◆ Task details ◆
Quote the whole listing verbatim.

◆ Available data ◆
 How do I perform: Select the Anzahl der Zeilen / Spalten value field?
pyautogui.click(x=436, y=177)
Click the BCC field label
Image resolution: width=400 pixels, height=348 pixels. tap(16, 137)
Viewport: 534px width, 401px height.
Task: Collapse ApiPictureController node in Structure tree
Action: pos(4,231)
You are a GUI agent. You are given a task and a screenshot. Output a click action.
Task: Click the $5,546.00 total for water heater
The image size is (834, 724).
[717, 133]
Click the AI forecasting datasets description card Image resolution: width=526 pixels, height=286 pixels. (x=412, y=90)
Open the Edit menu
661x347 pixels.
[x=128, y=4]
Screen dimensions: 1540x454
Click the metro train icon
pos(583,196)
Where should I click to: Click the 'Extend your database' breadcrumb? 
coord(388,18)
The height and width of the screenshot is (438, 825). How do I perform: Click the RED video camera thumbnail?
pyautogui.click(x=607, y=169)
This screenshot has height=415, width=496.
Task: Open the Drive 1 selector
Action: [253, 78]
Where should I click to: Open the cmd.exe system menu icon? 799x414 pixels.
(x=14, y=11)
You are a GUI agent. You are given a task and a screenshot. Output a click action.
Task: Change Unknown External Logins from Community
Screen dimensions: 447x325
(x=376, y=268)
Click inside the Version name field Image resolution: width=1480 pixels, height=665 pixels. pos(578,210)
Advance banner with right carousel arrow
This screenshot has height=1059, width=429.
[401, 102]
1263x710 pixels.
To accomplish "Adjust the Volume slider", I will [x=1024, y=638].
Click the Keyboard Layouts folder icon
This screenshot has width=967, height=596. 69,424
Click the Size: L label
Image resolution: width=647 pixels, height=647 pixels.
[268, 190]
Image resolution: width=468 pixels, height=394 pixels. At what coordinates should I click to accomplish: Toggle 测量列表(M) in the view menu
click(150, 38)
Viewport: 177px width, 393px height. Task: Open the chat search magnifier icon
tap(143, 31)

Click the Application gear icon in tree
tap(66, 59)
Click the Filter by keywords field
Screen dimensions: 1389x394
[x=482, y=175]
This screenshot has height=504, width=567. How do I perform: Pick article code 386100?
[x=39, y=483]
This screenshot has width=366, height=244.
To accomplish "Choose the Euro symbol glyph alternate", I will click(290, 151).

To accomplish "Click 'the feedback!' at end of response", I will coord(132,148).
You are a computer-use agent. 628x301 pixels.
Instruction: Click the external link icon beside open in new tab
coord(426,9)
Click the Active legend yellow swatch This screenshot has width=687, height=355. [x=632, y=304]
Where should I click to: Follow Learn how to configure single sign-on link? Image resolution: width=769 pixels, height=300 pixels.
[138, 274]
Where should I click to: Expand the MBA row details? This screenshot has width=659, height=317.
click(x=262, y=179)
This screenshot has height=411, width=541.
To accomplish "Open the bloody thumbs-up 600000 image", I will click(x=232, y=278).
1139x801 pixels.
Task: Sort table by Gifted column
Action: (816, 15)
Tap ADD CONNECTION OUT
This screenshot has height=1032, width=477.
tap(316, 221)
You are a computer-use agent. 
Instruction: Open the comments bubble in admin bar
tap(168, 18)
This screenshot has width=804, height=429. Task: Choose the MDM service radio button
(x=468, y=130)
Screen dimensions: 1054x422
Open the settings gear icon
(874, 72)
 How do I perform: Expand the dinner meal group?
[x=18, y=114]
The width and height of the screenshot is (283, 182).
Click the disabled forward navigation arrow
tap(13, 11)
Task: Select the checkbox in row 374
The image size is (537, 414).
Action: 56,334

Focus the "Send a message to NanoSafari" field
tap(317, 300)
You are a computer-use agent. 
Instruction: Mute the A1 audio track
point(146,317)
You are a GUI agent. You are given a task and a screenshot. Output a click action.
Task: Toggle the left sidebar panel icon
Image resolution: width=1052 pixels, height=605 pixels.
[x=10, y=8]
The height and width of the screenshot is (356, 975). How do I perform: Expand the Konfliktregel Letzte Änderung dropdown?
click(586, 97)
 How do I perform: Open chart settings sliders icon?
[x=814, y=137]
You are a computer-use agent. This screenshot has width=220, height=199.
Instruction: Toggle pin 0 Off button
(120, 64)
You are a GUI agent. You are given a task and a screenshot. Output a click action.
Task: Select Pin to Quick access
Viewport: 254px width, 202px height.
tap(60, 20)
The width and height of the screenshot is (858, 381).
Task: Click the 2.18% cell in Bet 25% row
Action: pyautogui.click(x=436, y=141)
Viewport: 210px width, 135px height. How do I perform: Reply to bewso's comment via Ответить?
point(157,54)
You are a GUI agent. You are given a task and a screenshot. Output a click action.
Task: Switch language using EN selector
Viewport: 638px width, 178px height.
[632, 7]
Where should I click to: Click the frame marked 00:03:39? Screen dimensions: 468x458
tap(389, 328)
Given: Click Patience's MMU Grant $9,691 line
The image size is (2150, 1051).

◆ Response to the exercise ◆
 How do I perform: Select the Anzahl der Zeilen / Spalten value field?
pyautogui.click(x=436, y=177)
Click the BCC field label
Image resolution: width=400 pixels, height=348 pixels. tap(16, 137)
Viewport: 534px width, 401px height.
Task: Collapse ApiPictureController node in Structure tree
Action: pos(4,231)
You are a GUI agent. You are given a task and a screenshot. Output a click action.
Task: Click the $5,546.00 total for water heater
The image size is (834, 724).
[717, 133]
Click the AI forecasting datasets description card Image resolution: width=526 pixels, height=286 pixels. (x=412, y=90)
Open the Edit menu
661x347 pixels.
[x=128, y=4]
Screen dimensions: 1540x454
Click the metro train icon
pos(583,196)
Where should I click to: Click the 'Extend your database' breadcrumb? 
coord(388,18)
The height and width of the screenshot is (438, 825). How do I perform: Click the RED video camera thumbnail?
pyautogui.click(x=607, y=169)
This screenshot has height=415, width=496.
Task: Open the Drive 1 selector
Action: [253, 78]
Where should I click to: Open the cmd.exe system menu icon? 799x414 pixels.
(x=14, y=11)
You are a GUI agent. You are given a task and a screenshot. Output a click action.
Task: Change Unknown External Logins from Community
Screen dimensions: 447x325
(x=376, y=268)
Click inside the Version name field Image resolution: width=1480 pixels, height=665 pixels. pos(578,210)
Advance banner with right carousel arrow
This screenshot has height=1059, width=429.
[401, 102]
1263x710 pixels.
To accomplish "Adjust the Volume slider", I will [x=1024, y=638].
Click the Keyboard Layouts folder icon
This screenshot has width=967, height=596. 69,424
Click the Size: L label
Image resolution: width=647 pixels, height=647 pixels.
[268, 190]
Image resolution: width=468 pixels, height=394 pixels. At what coordinates should I click to accomplish: Toggle 测量列表(M) in the view menu
click(150, 38)
Viewport: 177px width, 393px height. Task: Open the chat search magnifier icon
tap(143, 31)

Click the Application gear icon in tree
tap(66, 59)
Click the Filter by keywords field
Screen dimensions: 1389x394
[x=482, y=175]
This screenshot has height=504, width=567. How do I perform: Pick article code 386100?
[x=39, y=483]
This screenshot has width=366, height=244.
To accomplish "Choose the Euro symbol glyph alternate", I will click(290, 151).

To accomplish "Click 'the feedback!' at end of response", I will coord(132,148).
You are a computer-use agent. 628x301 pixels.
Instruction: Click the external link icon beside open in new tab
coord(426,9)
Click the Active legend yellow swatch This screenshot has width=687, height=355. [x=632, y=304]
Where should I click to: Follow Learn how to configure single sign-on link? Image resolution: width=769 pixels, height=300 pixels.
[138, 274]
Where should I click to: Expand the MBA row details? This screenshot has width=659, height=317.
click(x=262, y=179)
This screenshot has height=411, width=541.
To accomplish "Open the bloody thumbs-up 600000 image", I will click(x=232, y=278).
1139x801 pixels.
Task: Sort table by Gifted column
Action: (816, 15)
Tap ADD CONNECTION OUT
This screenshot has height=1032, width=477.
tap(316, 221)
You are a computer-use agent. 
Instruction: Open the comments bubble in admin bar
tap(168, 18)
This screenshot has width=804, height=429. Task: Choose the MDM service radio button
(x=468, y=130)
Screen dimensions: 1054x422
Open the settings gear icon
(874, 72)
 How do I perform: Expand the dinner meal group?
[x=18, y=114]
The width and height of the screenshot is (283, 182).
Click the disabled forward navigation arrow
tap(13, 11)
Task: Select the checkbox in row 374
The image size is (537, 414).
Action: 56,334

Focus the "Send a message to NanoSafari" field
tap(317, 300)
You are a computer-use agent. 
Instruction: Mute the A1 audio track
point(146,317)
You are a GUI agent. You are given a task and a screenshot. Output a click action.
Task: Toggle the left sidebar panel icon
Image resolution: width=1052 pixels, height=605 pixels.
[x=10, y=8]
The height and width of the screenshot is (356, 975). How do I perform: Expand the Konfliktregel Letzte Änderung dropdown?
click(586, 97)
 How do I perform: Open chart settings sliders icon?
[x=814, y=137]
You are a computer-use agent. This screenshot has width=220, height=199.
Instruction: Toggle pin 0 Off button
(120, 64)
You are a GUI agent. You are given a task and a screenshot. Output a click action.
Task: Select Pin to Quick access
Viewport: 254px width, 202px height.
tap(60, 20)
The width and height of the screenshot is (858, 381).
Task: Click the 2.18% cell in Bet 25% row
Action: pyautogui.click(x=436, y=141)
Viewport: 210px width, 135px height. How do I perform: Reply to bewso's comment via Ответить?
point(157,54)
You are a GUI agent. You are given a task and a screenshot. Output a click action.
Task: Switch language using EN selector
Viewport: 638px width, 178px height.
[632, 7]
Where should I click to: Click the frame marked 00:03:39? Screen dimensions: 468x458
tap(389, 328)
Given: Click Patience's MMU Grant $9,691 line
The image size is (2150, 1051).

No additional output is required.